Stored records
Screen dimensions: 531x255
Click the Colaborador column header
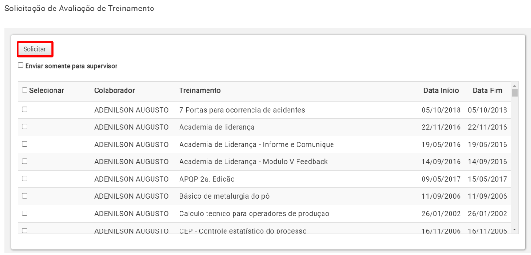(115, 90)
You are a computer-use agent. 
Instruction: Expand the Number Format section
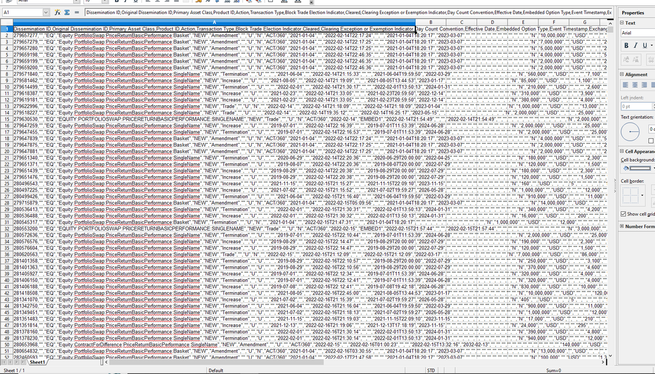(622, 226)
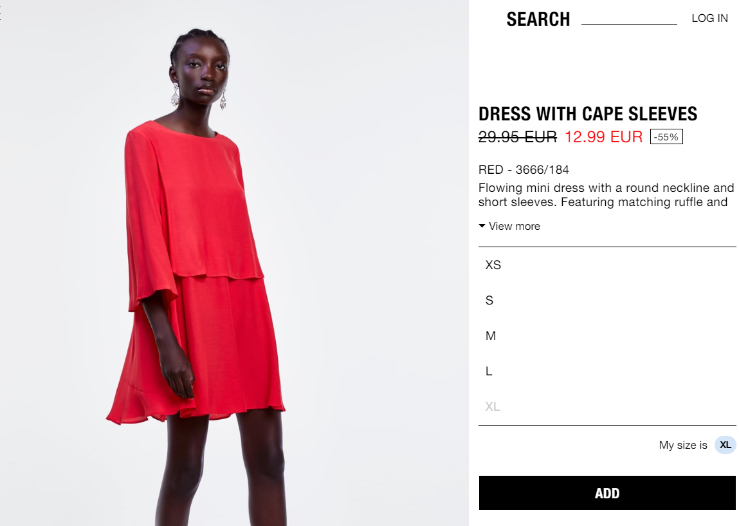The width and height of the screenshot is (739, 526).
Task: Click the -55% discount badge
Action: pos(666,136)
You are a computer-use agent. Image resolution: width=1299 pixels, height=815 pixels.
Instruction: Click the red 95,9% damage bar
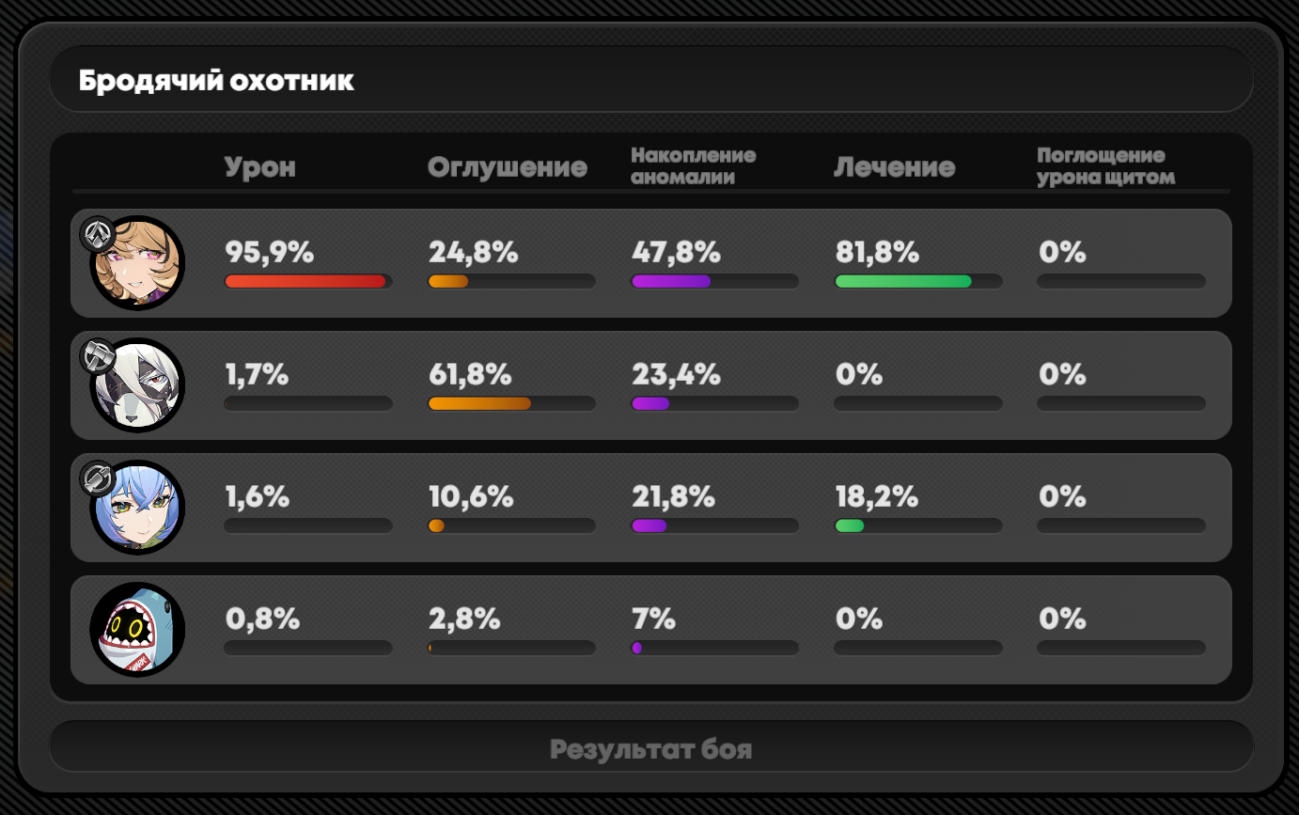pyautogui.click(x=305, y=281)
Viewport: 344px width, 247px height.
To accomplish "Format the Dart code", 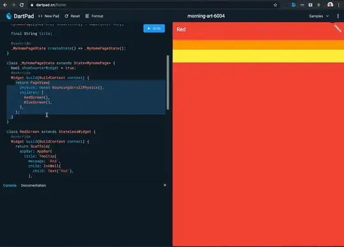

YOUR TASK — Your task is to restate word for word the lines from the top of the data to the line containing "You are a computer-use agent. Image", both ends included, with every picture left out.

YOUR RESPONSE —
Screen dimensions: 531x255
Click the Colaborador column header
(115, 90)
You are a computer-use agent. 
Instruction: Expand the Number Format section
(622, 226)
The width and height of the screenshot is (739, 526).
Task: Click the -55% discount badge
Action: pos(666,136)
You are a computer-use agent. Image resolution: width=1299 pixels, height=815 pixels.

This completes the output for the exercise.